Tons of teams, even yearly, have had the same levels of talent across the board on their defenses and not gotten anywhere close to the level of dominance of that unit. You can accredit all of that to Suh if you'd like, but I don't know how you can get past remembering that a ton of our quarterbacks and hurries were coverage sacks due to blanket coverage, which still continued after Suh was no longer on the roster. The 2010 defense was still pretty damn dominant and borderline elite, and even after that, we always led the nation in passing efficiency defense despite poor defensive line play (and no, it wasn't because teams had so much success running the ball that they didn't HAVE to pass on us).
Things like holding 2011 Michigan State to 3 points, 2012 Wisconsin (the first time) to 56 yards rushing, and others still happened after the fact.
How in the hell did he manage to set so many defensive futility marks here? I don't know. That's what's fascinating. I have no idea how to reconcile the two realities, because chalking up the entirety of the really good reality to a roster with NFL players seems way too ridiculously simple to cover it. That 2009 defense was not the most talented defense in the entirety of college football in the last 15 years by a long shot, Suh or no Suh, but it was right around the most dominant. That doesn't just happen with a mediocre neanderthal of a defensive coach.
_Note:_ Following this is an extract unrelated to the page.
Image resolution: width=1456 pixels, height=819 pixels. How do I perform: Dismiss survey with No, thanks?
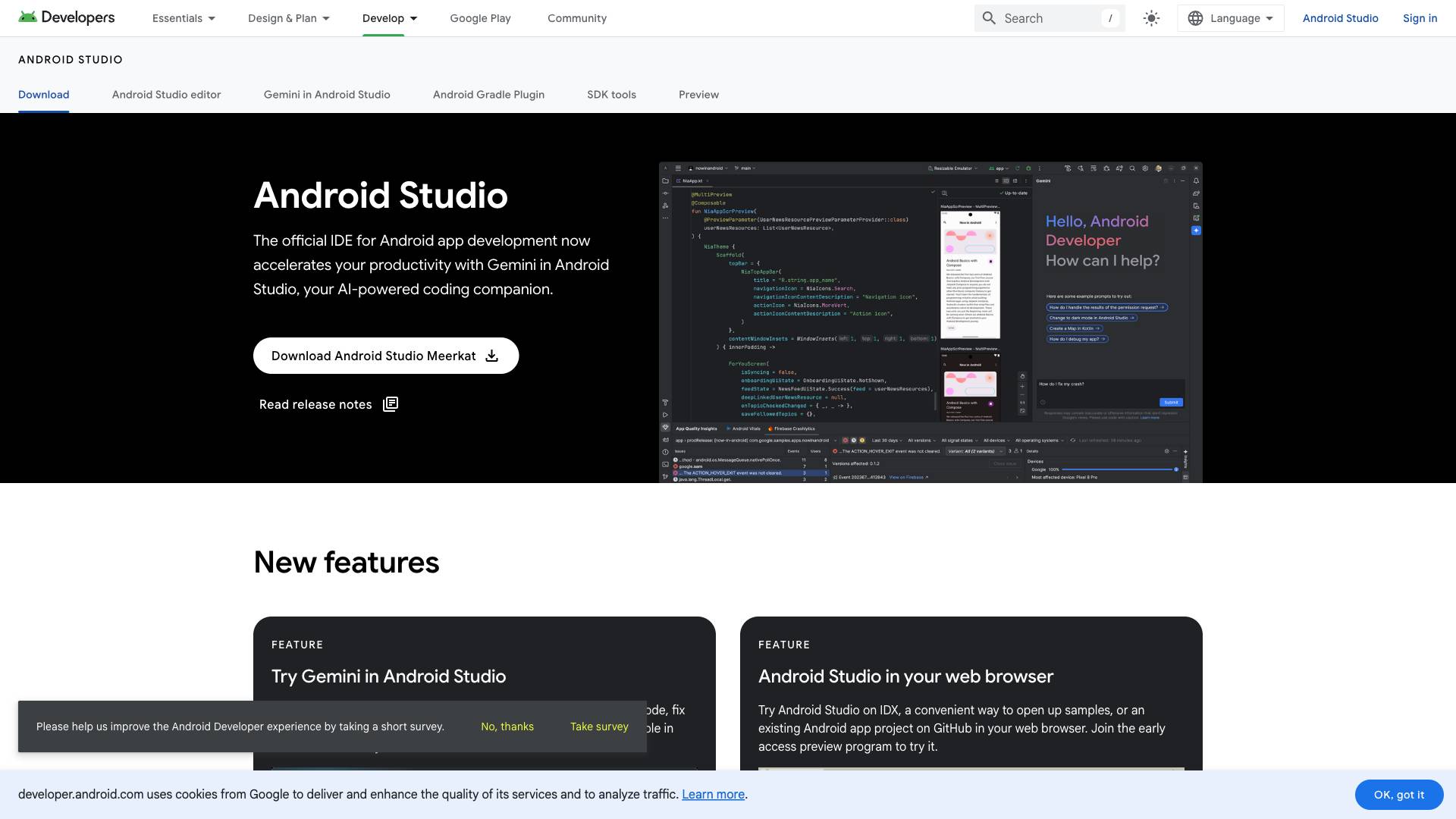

You can laugh and question people's intelligence all you want, but you're finding comfort in a very broad and simplistic answer to a question/situation that likely has a ton of nuance, so I'd think you have your own head in the sand more than you think.
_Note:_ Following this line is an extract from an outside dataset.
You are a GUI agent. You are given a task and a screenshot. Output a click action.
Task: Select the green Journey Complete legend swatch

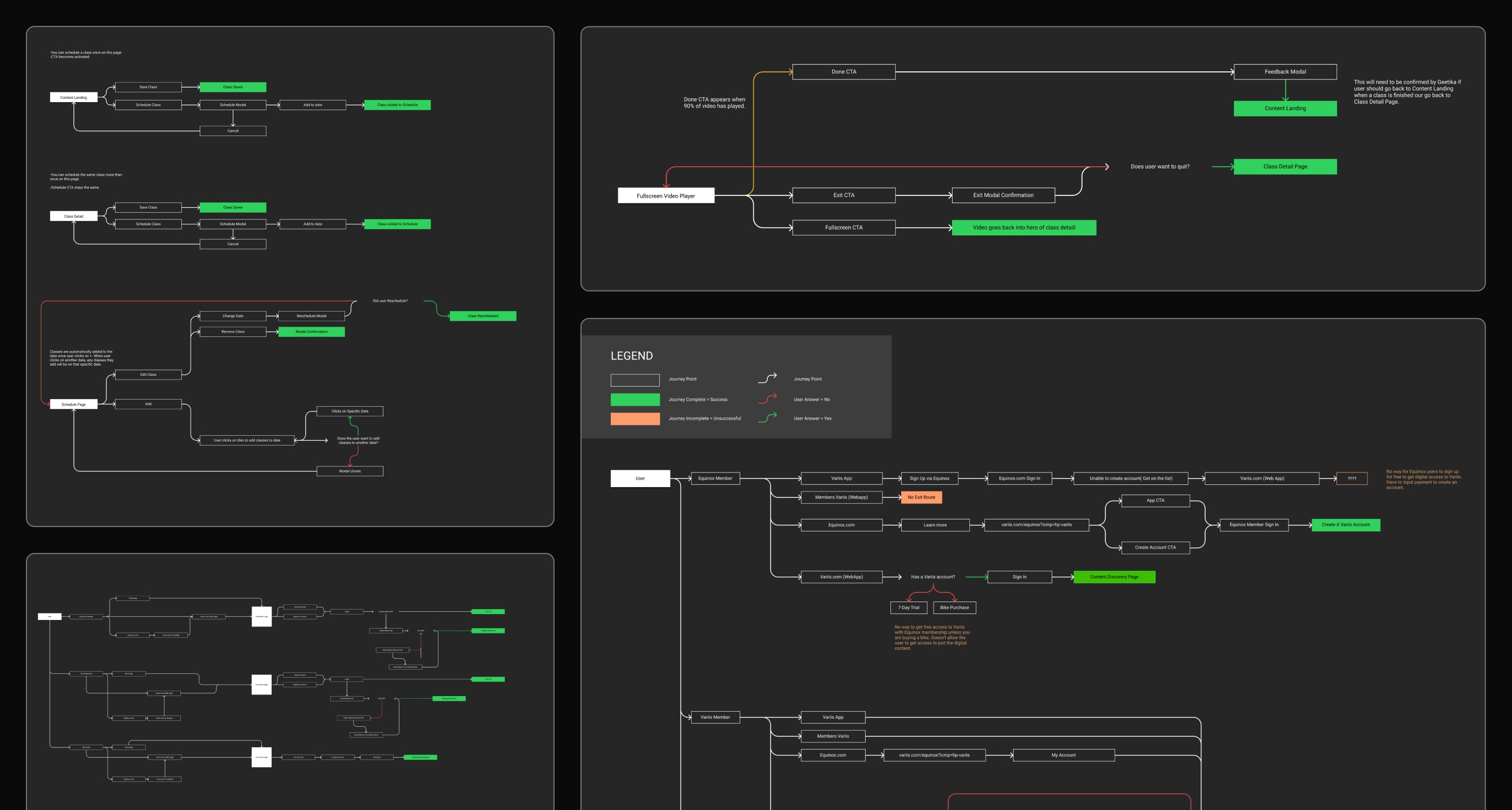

LOMS, I agree with most of what you're saying, I just think you might be selling the rest of that 09 and 10 defense short. 09 of course had the once in a generation player, but behind him was an NFL LB in Dillard. Then 4 NFL DB's in Prince, Fonzie, Gomes, and Hagg. I think one of the D-ends even got drafted but could be wrong. Asante too if he was on that D can't recall right now.
2010 Still had those 4 DB's, another NFL starter in Crick, and in my opinion a once in a generation LB in Lavonte David. Has anyone been following David's career, by some football metric stat he has been by far the best run stopping LB in the NFL and gets an inordinate amount of TFL's for a guy that rarely rushes the QB.